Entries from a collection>
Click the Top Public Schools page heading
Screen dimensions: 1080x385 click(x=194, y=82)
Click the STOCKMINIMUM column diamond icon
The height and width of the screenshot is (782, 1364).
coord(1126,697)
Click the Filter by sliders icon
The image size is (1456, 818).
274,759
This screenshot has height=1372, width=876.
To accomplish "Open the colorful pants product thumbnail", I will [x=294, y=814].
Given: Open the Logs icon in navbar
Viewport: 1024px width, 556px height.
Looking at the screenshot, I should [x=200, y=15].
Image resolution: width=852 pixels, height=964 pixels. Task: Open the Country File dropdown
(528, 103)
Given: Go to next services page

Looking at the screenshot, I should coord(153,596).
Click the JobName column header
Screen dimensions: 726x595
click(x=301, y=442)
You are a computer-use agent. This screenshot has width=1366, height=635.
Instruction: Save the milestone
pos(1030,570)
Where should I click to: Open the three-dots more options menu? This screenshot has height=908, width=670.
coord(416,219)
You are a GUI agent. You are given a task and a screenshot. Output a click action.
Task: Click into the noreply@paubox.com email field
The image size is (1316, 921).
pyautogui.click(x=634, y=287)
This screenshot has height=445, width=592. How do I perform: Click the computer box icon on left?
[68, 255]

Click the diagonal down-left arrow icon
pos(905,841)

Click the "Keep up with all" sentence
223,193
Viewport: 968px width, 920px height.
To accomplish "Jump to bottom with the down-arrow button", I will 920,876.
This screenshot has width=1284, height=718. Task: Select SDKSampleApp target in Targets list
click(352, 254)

THE PROBLEM> Put every line of all the entries above into a numbered list, leaving out the blank lines.

RESPONSE FOR THIS EXERCISE>
1. Click the Top Public Schools page heading
2. Screen dimensions: 1080x385 click(x=194, y=82)
3. Click the STOCKMINIMUM column diamond icon
4. The height and width of the screenshot is (782, 1364).
5. coord(1126,697)
6. Click the Filter by sliders icon
7. The image size is (1456, 818).
8. 274,759
9. This screenshot has height=1372, width=876.
10. To accomplish "Open the colorful pants product thumbnail", I will [x=294, y=814].
11. Given: Open the Logs icon in navbar
12. Viewport: 1024px width, 556px height.
13. Looking at the screenshot, I should [x=200, y=15].
14. Image resolution: width=852 pixels, height=964 pixels. Task: Open the Country File dropdown
15. (528, 103)
16. Given: Go to next services page
17. Looking at the screenshot, I should coord(153,596).
18. Click the JobName column header
19. Screen dimensions: 726x595
20. click(x=301, y=442)
21. You are a computer-use agent. This screenshot has width=1366, height=635.
22. Instruction: Save the milestone
23. pos(1030,570)
24. Where should I click to: Open the three-dots more options menu? This screenshot has height=908, width=670.
25. coord(416,219)
26. You are a GUI agent. You are given a task and a screenshot. Output a click action.
27. Task: Click into the noreply@paubox.com email field
28. The image size is (1316, 921).
29. pyautogui.click(x=634, y=287)
30. This screenshot has height=445, width=592. How do I perform: Click the computer box icon on left?
31. [68, 255]
32. Click the diagonal down-left arrow icon
33. pos(905,841)
34. Click the "Keep up with all" sentence
35. 223,193
36. Viewport: 968px width, 920px height.
37. To accomplish "Jump to bottom with the down-arrow button", I will 920,876.
38. This screenshot has width=1284, height=718. Task: Select SDKSampleApp target in Targets list
39. click(352, 254)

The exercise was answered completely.